According to the program’s website, Venture Studies prepares students for the transitions of college life and allows them to apply what they learn in the classroom to real world scenarios. They do this by offering a wide variety of classes to freshman beyond typical classroom lectures.

Marcia Ladendorff, a communications professor, taught “Constructing Reality,” one of the classes in the Venture Studies course list during the fall semester. She said the program tries to recognize that college is a life-changing transition for students. The program thus tries to stray away from the traditional methods of generalized education and instead favors specialized teaching for each individual student.

“Nobody comes to college for the first time and doesn’t change their life,” Ladendorff said. “Our goal is to reduce some of the stress and challenges of the transition.”

Ladendorff said one of the most important aspects to this “hands-on” type of learning is remembering that students are not simply minds in need of molding. She recognizes this and utilizes it in her teaching method.

“We’re trying to look at the students as people rather than just students,” Ladendorff said.

Ladendorff’s students did assignments involving observations of their surroundings on campus and writing about what they see. She said students then learn to live on campus and be successful in their futures, rather than merely sticking to book-work.

When asked her opinion of Venture Studies, UNF freshman Suqura Shannon finds it more than just a course to fill credit requirements.

“It allows us to not only have open discussions and be free to express our views and opinions, it also opens our minds to look at real life situations from a broader perspective,” Shannon said. “I see it as a course that instills values and ideas that I will be able to apply to my life years from now.”

Another student, Jessica Rogers, said that out of all her classes she feels most comfortable in her Venture Studies class.

“It lets us express our opinions and concerns, especially about how the media shapes our lives,” Rogers said.

Professor Mark Ari, teacher of “Creativity,” another class in the Venture Studies program, utilizes a similar method in his teaching. While he recognizes the importance of seeing students as individuals, he said he remains skeptical of how effective the program will be.

“Venture Studies is part of an attempt to re-imagine general education by bringing together university-wide principles in an interdisciplinary way,” Ari said.
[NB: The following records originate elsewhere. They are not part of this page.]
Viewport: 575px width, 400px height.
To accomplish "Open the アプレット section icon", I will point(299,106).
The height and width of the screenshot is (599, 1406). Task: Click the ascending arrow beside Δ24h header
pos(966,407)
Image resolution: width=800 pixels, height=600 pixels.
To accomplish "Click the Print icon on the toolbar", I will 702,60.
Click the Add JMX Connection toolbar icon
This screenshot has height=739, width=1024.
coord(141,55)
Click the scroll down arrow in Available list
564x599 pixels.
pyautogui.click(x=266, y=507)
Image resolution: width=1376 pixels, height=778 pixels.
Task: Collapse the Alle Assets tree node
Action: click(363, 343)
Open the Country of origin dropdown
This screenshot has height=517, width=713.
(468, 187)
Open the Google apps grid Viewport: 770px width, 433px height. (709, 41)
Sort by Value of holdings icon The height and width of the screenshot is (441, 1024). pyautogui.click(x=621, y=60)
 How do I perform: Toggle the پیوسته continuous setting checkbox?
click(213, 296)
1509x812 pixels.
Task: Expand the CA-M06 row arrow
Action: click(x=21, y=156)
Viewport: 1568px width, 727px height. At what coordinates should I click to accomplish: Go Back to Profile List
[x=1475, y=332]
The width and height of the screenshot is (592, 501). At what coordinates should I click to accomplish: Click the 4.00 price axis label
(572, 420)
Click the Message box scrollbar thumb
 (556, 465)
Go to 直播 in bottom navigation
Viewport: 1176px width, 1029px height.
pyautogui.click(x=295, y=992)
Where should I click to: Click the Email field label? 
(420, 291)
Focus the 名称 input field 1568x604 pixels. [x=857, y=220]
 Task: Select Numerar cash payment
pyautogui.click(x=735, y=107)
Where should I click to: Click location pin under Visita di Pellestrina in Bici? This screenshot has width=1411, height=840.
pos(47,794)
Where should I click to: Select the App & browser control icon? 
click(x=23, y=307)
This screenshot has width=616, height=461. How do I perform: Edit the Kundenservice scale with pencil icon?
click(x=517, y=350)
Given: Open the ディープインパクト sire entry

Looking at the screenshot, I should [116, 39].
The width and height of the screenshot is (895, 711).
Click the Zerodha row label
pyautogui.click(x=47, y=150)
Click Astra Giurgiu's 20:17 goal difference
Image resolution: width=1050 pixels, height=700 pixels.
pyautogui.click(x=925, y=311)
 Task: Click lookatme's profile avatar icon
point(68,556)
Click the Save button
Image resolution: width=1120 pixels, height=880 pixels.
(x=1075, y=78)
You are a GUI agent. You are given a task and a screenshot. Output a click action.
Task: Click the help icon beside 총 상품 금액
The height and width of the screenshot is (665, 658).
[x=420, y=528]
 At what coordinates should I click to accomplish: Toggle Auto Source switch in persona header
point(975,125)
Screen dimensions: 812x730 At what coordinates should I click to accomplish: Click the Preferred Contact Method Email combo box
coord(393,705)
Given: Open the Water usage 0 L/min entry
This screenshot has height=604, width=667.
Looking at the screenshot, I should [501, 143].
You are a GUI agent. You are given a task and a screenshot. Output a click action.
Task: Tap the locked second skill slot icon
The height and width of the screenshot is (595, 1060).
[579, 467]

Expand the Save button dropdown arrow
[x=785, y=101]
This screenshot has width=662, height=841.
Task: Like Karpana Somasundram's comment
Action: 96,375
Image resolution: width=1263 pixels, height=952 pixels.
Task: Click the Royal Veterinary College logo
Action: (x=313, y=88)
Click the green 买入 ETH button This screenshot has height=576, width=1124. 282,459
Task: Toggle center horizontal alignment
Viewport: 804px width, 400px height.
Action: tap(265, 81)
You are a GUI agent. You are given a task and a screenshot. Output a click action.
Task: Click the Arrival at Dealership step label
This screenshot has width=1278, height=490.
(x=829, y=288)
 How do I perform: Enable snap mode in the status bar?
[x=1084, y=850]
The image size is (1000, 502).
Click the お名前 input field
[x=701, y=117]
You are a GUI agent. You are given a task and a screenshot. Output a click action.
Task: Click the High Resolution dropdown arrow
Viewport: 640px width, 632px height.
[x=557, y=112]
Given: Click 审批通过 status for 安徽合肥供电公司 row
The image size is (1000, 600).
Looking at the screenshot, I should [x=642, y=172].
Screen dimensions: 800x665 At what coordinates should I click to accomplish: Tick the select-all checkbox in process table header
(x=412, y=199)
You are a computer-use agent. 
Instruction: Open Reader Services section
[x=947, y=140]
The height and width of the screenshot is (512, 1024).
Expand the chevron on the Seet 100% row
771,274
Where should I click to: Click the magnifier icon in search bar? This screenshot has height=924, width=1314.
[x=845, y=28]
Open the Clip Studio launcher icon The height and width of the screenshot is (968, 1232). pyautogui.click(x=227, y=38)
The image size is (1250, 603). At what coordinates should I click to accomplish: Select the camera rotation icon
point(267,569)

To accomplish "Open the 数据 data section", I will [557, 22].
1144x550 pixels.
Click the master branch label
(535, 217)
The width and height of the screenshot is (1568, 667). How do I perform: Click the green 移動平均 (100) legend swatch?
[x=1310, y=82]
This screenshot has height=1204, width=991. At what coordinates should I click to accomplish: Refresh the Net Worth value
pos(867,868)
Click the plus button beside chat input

While the classroom environment still exists, students can learn through much more creative means than usual.

However, Ari expressed concern over the future of the program.

“It’s kind of like finding the shape of a river by mapping its tributaries,” Ari said. “We don’t know yet what that river will look like. There may be theories and speculations about it, but the shape of the river may or may not match those. That’s something we can’t know until the waters are navigated.”

Despite the program’s good intentions, Ari said it is impossible to tell if it will work the same way for everyone.

This theory is supported by one student’s reaction; UNF freshman Jessica Wright said the program isn’t as good as the administrators would like it to be for students.“Venture Studies is more writing-intensive than the advisors make it seem,” Wright said. “It seems like a good idea, but it’s not necessarily something I would choose again.”

Ladendorff said it will take years to gather the numbers behind the program and find out its effectiveness. In the mean time, Ladendorff will be teaching a Venture Studies class this spring called “Communicating Across Cultures.” She hopes Venture Studies will continue to test the way students learn in hopes of seeing favorable results.